CHICOPEE, Mass. (WWLP) – It may have looked like bridge construction, but what the Massachusetts Department of Transportation was actually doing beneath the Mass Pike in Chicopee Friday was assisting the Massachusetts Division of Fisheries and Wildlife.
They were removing Peregrine Falcon chicks from their nest underneath the Mass Turnpike bridge so they could be banded. It was a delicate operation as the baby birds’ parents circled above.
A total of four chicks were taken from the nest.
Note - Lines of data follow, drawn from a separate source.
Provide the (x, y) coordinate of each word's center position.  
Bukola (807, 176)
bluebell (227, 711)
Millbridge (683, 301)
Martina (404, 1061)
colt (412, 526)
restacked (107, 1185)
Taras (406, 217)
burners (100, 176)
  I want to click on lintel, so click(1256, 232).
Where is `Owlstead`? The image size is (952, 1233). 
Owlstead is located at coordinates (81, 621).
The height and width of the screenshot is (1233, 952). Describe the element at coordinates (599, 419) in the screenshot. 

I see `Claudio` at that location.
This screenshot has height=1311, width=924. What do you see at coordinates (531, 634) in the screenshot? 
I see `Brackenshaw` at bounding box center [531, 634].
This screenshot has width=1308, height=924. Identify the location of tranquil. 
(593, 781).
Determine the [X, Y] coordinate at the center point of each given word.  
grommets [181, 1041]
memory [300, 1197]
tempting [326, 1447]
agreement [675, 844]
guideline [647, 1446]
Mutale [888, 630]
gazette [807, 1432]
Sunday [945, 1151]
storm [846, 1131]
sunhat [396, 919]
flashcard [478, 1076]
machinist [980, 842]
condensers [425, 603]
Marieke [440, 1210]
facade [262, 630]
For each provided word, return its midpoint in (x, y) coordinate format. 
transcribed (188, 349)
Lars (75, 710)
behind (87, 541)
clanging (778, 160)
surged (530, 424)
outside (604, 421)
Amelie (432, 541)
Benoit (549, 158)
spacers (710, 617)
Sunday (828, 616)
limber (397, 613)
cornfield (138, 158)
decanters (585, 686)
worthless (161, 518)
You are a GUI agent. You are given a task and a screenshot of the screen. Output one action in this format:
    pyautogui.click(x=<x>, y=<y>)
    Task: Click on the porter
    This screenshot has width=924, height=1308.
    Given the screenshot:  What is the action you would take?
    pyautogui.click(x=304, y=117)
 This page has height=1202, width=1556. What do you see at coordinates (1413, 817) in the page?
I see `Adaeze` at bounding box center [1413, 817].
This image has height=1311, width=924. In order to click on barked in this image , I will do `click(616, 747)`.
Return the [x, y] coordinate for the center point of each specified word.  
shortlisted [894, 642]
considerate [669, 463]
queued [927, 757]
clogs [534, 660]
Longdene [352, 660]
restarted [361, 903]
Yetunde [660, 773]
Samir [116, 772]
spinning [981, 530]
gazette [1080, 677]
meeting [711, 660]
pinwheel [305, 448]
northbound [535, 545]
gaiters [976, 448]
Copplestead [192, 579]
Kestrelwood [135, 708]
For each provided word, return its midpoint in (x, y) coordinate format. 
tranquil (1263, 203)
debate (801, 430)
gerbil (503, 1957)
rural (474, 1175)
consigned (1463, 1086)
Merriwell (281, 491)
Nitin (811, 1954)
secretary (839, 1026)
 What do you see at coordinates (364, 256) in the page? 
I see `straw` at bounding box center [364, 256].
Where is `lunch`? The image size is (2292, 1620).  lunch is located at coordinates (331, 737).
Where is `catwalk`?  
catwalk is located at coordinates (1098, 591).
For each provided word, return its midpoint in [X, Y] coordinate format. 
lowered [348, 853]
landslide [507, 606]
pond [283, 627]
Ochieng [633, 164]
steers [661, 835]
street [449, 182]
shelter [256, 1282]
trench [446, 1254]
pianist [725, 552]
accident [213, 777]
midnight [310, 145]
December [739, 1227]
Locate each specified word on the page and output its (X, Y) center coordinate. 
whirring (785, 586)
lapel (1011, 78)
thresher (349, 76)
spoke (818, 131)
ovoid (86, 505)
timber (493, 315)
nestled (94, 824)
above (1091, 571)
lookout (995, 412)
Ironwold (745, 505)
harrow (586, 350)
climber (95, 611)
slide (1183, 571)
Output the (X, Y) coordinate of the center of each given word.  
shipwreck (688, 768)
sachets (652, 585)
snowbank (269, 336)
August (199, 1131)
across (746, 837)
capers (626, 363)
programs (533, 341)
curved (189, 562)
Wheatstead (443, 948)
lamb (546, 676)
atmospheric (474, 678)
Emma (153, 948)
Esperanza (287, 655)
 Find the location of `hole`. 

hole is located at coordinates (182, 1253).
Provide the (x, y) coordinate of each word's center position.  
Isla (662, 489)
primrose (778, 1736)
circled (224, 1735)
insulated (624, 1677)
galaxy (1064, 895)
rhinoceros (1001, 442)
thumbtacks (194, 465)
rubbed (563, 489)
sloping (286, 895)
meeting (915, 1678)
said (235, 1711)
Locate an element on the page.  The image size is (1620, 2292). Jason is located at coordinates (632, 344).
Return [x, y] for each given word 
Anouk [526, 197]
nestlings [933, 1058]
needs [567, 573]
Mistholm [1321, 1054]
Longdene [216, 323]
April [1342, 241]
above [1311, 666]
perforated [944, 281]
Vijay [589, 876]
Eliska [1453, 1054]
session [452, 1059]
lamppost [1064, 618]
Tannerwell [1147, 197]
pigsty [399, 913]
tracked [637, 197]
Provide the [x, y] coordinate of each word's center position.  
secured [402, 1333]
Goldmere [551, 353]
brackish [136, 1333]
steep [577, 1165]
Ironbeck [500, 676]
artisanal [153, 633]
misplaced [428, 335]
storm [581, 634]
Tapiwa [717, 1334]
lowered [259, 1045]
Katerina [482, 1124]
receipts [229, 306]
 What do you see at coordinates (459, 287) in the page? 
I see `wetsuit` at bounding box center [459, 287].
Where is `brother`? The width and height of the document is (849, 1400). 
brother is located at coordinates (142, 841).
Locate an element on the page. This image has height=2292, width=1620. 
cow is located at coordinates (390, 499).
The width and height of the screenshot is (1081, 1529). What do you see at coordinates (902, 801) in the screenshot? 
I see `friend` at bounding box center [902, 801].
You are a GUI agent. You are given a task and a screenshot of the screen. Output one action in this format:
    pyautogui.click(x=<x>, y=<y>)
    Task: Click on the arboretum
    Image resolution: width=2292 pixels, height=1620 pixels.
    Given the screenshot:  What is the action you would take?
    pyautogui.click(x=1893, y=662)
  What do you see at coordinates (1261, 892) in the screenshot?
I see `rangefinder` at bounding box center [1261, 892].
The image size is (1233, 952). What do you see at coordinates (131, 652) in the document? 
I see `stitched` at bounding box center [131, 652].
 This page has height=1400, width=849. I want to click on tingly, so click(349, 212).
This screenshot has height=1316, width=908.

The Peregrine Falcon chicks have been measured and fitted with leg bands.
“Well, banding is done because we really need to identify the individual birds so we can follow them through life how far they go from birth to breeding, how long they live, what kind of problems they encounter,” said Tom French, Assistant Director of the Massachusetts Division of Fisheries and Wildlife.
French says that Peregrine Falcons completely disappeared from the state in the 1950s, and they’ve been working to restore their population since the 1980s.
“It was listed as endangered here in Massachusetts, and we’ve taken it down to threatened, and it’s really getting close to coming down even further,” French said.
Peregrine Falcons are also helpful in controlling the pigeon population. “The pigeons do tremendous damage to our bridges. They roost up under the bridges and their waste just eats away at the steel, so we put the boxes up to help Mass Fish and Wildlife, and they in turn really help with our maintenance on our bridges.” said Patrick Paul, the District Highway Director for District 2 of the MassDOT.
Once the banding was finished, the chicks were carefully brought back and once she decided it was safe, their mother returned back to the nest.